*** Block opens ***
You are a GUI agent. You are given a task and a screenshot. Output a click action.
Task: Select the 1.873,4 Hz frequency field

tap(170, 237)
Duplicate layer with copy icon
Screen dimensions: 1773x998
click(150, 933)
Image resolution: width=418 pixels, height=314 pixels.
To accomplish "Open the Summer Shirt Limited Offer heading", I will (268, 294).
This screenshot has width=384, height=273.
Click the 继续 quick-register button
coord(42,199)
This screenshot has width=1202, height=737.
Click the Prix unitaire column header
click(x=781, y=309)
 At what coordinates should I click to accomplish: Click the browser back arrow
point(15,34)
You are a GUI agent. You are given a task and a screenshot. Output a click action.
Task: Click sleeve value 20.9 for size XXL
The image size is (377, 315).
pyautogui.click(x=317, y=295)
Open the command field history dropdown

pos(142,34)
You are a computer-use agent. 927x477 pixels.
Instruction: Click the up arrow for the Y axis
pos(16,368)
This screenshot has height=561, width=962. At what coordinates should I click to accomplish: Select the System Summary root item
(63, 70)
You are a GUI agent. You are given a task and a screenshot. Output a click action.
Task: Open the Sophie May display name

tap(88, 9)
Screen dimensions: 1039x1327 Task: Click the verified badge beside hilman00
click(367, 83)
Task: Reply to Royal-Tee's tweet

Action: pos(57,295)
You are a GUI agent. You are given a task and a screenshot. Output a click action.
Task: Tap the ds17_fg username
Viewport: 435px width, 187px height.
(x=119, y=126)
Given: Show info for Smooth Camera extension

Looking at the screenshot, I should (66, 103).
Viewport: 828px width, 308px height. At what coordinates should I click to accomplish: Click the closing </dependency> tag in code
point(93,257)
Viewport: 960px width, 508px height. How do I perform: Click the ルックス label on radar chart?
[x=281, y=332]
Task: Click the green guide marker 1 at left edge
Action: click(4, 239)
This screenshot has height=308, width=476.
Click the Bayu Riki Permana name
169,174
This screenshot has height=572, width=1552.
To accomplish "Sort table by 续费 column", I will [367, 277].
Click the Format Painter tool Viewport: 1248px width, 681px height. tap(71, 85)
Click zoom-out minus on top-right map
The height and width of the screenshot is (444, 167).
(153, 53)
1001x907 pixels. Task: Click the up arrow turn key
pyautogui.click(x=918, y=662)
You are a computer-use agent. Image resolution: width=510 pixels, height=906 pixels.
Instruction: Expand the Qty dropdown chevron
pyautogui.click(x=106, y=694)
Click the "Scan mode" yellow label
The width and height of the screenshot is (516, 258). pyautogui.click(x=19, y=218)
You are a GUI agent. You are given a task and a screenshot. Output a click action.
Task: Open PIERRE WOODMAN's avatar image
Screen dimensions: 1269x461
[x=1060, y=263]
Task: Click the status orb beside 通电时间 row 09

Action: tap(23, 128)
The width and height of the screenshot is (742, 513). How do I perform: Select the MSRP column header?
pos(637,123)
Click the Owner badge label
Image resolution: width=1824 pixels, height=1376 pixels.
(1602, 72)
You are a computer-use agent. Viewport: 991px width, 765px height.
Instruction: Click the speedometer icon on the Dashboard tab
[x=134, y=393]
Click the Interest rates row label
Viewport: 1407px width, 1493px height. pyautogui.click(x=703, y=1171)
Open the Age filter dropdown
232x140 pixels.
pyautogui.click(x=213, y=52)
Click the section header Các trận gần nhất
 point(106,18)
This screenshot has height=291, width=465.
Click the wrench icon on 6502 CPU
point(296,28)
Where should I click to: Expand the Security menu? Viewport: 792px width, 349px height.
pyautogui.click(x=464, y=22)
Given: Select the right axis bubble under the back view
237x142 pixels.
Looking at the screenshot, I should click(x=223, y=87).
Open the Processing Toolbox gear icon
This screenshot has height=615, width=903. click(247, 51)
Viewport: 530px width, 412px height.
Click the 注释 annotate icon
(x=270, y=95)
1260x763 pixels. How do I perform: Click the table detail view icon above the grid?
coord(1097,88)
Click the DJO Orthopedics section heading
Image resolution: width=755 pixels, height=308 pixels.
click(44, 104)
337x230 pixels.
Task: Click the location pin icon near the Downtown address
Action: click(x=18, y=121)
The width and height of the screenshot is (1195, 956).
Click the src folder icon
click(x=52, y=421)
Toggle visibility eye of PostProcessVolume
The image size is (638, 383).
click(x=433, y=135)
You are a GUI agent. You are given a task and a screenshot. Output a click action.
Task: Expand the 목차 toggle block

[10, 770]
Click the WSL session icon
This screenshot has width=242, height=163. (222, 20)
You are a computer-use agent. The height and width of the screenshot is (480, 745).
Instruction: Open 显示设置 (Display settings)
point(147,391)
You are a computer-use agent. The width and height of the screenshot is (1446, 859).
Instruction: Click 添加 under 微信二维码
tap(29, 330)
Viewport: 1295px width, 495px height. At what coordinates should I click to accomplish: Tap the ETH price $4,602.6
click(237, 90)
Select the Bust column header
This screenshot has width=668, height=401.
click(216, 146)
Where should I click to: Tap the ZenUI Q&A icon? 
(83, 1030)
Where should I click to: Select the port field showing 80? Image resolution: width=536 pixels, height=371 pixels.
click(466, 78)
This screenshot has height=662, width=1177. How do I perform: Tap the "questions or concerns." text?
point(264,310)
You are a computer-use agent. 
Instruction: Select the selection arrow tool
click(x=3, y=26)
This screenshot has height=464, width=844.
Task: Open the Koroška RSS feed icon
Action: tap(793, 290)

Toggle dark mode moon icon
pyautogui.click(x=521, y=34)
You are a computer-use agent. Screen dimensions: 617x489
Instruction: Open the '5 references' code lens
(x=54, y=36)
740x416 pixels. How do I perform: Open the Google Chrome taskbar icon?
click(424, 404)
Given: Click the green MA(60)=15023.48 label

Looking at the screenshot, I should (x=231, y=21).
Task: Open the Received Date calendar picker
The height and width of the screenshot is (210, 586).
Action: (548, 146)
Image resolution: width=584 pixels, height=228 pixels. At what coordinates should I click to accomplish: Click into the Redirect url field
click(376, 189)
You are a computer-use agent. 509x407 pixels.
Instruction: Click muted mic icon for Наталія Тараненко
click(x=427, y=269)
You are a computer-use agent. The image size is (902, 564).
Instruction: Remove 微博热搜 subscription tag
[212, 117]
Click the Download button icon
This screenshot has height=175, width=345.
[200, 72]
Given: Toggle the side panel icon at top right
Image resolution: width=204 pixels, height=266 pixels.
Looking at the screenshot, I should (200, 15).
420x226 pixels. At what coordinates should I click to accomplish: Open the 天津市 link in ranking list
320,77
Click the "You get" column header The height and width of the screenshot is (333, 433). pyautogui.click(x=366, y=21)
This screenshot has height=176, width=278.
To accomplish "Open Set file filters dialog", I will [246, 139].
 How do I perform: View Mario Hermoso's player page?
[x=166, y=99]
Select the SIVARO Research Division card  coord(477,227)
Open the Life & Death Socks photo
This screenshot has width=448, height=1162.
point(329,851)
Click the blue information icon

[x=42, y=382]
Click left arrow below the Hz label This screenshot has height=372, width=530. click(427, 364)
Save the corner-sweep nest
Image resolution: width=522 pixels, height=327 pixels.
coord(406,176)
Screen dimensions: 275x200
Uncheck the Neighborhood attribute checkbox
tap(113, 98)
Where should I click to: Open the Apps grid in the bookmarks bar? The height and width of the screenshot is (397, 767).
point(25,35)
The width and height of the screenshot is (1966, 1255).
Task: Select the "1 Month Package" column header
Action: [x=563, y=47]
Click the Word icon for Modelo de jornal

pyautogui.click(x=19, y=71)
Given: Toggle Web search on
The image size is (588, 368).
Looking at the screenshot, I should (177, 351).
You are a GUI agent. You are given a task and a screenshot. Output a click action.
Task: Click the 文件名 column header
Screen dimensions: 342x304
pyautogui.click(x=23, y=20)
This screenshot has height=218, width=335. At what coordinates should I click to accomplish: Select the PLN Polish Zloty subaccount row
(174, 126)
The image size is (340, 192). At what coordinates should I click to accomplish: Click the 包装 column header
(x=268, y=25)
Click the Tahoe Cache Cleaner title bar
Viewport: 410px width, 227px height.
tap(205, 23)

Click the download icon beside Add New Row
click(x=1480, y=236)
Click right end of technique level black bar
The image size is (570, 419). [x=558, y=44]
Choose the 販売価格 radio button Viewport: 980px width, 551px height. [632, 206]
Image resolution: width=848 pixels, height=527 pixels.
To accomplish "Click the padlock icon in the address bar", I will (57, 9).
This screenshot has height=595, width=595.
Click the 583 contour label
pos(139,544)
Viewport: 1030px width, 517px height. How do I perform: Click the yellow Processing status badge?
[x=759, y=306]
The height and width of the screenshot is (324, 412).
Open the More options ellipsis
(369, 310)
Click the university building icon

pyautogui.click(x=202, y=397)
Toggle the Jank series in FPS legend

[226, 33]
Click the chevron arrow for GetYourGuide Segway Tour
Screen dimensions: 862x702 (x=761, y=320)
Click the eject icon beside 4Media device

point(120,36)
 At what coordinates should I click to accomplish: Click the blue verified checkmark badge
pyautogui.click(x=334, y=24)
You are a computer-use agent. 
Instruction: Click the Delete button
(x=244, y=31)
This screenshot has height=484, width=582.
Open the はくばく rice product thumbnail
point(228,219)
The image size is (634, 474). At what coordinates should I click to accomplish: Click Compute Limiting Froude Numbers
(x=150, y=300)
*** Block closes ***
What this task involves >>
Print the lines above from the one with "Viewport: 435px width, 187px height." through the one with "This screenshot has height=572, width=1552.", both included, exactly as written and nothing more.

Task solution >>
Viewport: 435px width, 187px height.
(x=119, y=126)
Given: Show info for Smooth Camera extension

Looking at the screenshot, I should (66, 103).
Viewport: 828px width, 308px height. At what coordinates should I click to accomplish: Click the closing </dependency> tag in code
point(93,257)
Viewport: 960px width, 508px height. How do I perform: Click the ルックス label on radar chart?
[x=281, y=332]
Task: Click the green guide marker 1 at left edge
Action: click(4, 239)
This screenshot has height=308, width=476.
Click the Bayu Riki Permana name
169,174
This screenshot has height=572, width=1552.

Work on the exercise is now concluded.